Rooms are scarce and midweek rates can run from $148 per night at the Super 8, to $289 at the Days Inn, to $409 at the La Quinta Inns and Suites, according to an Internet search. The rates are fairly eye-popping for a largely rural area, acknowledged Donavan Mager, spokesman for WIPP prime contractor Nuclear Waste Partnership.
The high room cost, driven mainly by workers drawn by a local oil and gas boom, prompted the subcontractor building WIPP’s new ventilation system to buy a local hotel to ensure it will have somewhere for its employees to stay, Mager said Tuesday. If it chooses the contractor could likely resell the property after the ventilation project is done.
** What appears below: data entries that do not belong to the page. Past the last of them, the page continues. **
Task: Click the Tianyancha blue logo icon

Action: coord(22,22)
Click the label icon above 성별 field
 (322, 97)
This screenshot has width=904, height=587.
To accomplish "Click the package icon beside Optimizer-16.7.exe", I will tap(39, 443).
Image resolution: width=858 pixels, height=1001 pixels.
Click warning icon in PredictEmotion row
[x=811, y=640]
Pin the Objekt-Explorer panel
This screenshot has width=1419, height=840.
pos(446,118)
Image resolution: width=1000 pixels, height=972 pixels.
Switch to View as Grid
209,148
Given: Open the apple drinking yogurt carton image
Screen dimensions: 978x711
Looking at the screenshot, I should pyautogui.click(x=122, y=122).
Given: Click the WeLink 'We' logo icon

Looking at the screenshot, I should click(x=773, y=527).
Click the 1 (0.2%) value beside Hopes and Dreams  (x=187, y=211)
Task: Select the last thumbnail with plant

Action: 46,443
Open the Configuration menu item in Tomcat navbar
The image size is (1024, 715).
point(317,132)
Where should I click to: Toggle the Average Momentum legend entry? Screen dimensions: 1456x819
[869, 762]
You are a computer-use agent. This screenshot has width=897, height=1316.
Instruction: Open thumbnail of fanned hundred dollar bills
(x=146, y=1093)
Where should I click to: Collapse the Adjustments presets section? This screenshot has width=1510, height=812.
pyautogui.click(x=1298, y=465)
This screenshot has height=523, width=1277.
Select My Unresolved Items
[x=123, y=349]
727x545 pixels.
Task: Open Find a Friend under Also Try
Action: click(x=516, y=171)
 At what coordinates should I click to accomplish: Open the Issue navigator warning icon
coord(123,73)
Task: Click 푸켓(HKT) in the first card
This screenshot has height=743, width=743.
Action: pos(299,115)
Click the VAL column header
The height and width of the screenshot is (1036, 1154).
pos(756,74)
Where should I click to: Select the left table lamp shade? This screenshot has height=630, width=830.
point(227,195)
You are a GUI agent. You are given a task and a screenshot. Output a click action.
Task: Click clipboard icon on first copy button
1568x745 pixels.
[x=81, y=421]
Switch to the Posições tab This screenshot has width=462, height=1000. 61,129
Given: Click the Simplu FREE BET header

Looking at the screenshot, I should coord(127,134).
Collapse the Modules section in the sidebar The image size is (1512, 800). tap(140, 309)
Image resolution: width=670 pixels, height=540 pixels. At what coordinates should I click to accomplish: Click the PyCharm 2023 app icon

Critical Applications Alliance (CAA) in November received a $135 million contract to build a new underground ventilation system at the underground disposal facility for the Energy Department transuranic waste. Comprised of Christensen Building Group and Kilgore Industries, both of Houston, Texas, the contractor purchased a local “mom and pop” hotel that came on the market and is refurbishing it for employee use, Mager said.
The booming oil and gas business is also increasing WIPP’s competition for labor, and the traffic around the facility.
About 1,555 vehicles per day of non-WIPP traffic now uses an access road near the DOE facility. Roughly two-thirds of the outside traffic consists of oil and gas industry trucks, according to an October 2018 department environmental assessment for a new stretch of WIPP bypass road. An additional 3,400 trucks could be added by 2021 when the southeastern New Mexico oil and gas boom is expected to peak.
The new ventilation system, expected to be operational in 2021 to 2022, is expected to triple airflow in the WIPP underground and enable full waste emplacement and mining operations for the first time since a 2014 accident.